Figure 2—figure supplement 5. Discovery of meiotic recombination events in simulated data reflecting characteristics of the Sperm-seq data.
(A) Breakpoint resolution stratified by depth of coverage. Resolution is scaled to base pairs assuming pairwise nucleotide diversity of 0.001 (i.e., one hetSNP per 1000 bp). The minimum possible resolution of 2 hetSNPs is denoted with a dashed line. (B) Definition of prediction classes. True positive (TP); True negative (TN); False positive (FP); & False negative (FN). Colors reflect the donor haplotypes, and transitions between these colors indicate recombination events. (C) Relative locations of FN & FP breakpoints within gametes from selected, simulated coverages. Each row in each panel represents an individual gamete with at least one FN or FP. Pairs of FPs and FNs is owed to slight displacement of the inferred crossover breakpoint, which may arise by consequence of premature or delayed switching behaviors of the HMM.
Figure 2—figure supplement 6. Model robustness when genotyping error is underestimated.
Plotted values are the difference between the mean performance (across three independent trials) when the generative model and rhapsodi use the same parameters (Figure 2) and the mean performance (across three independent trials) when the rhapsodi genotyping error (0.005) is underestimated compared to the rate used by the generative model (0.05). The average recombination rate is 1 per chromosome in both models.
Figure 2—figure supplement 7. Model robustness when recombination rate is underestimated.
Plotted values are the difference between the mean performance (across 3 independent trials) when the generative model and rhapsodi use the same parameters (Figure 2) and the mean performance (across three independent trials) when the rhapsodi recombination rate (1) is underestimated compared to the rate used by the generative model (3). The genotyping error rate is 0.005 in both models.

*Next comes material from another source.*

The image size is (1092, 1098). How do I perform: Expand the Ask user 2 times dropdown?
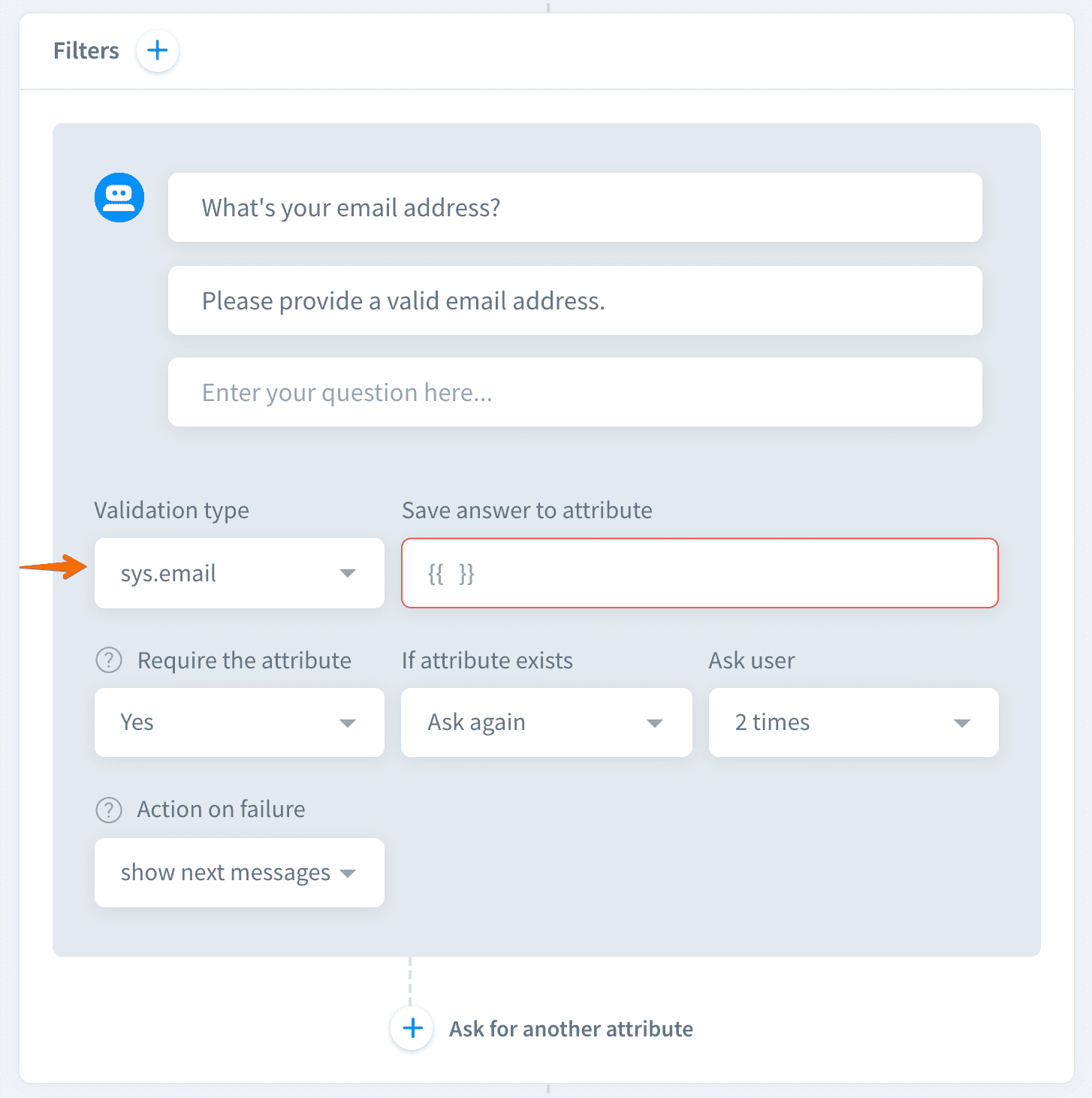point(853,722)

Figure 2—figure supplement 8. Model robustness when genotyping error is overestimated.
Plotted values are the difference between the mean performance (across three independent trials) when the generative model and rhapsodi use the same parameters (Figure 2) and the mean performance (across three independent trials) when the rhapsodi genotyping error rate (0.005) is overestimated compared to the rate used by the generative model (0.001). The average recombination rate is 1 per chromosome in both models.
Figure 2—figure supplement 9. Model robustness when recombination rate is overestimated.
Plotted values are the difference between the mean performance (across three independent trials) when the generative model and rhapsodi use the same parameters (Figure 2) and the mean performance (across three independent trials) when the rhapsodi recombination rate (1) is overestimated compared to the rate used by the generative model (0.6). The genotyping error rate is 0.005 in both models.
Figure 2—figure supplement 10. Benchmarking rhapsodi runtime across a range of simulated data profiles.
We generated sperm-seq datasets with 100,000 SNPs and varied coverages and numbers of gametes. We measured runtime of rhapsodi analysis using the rhapsodi_autorun function. Reported time is in CPU seconds, or the combined runtime of all CPUs involved in computation.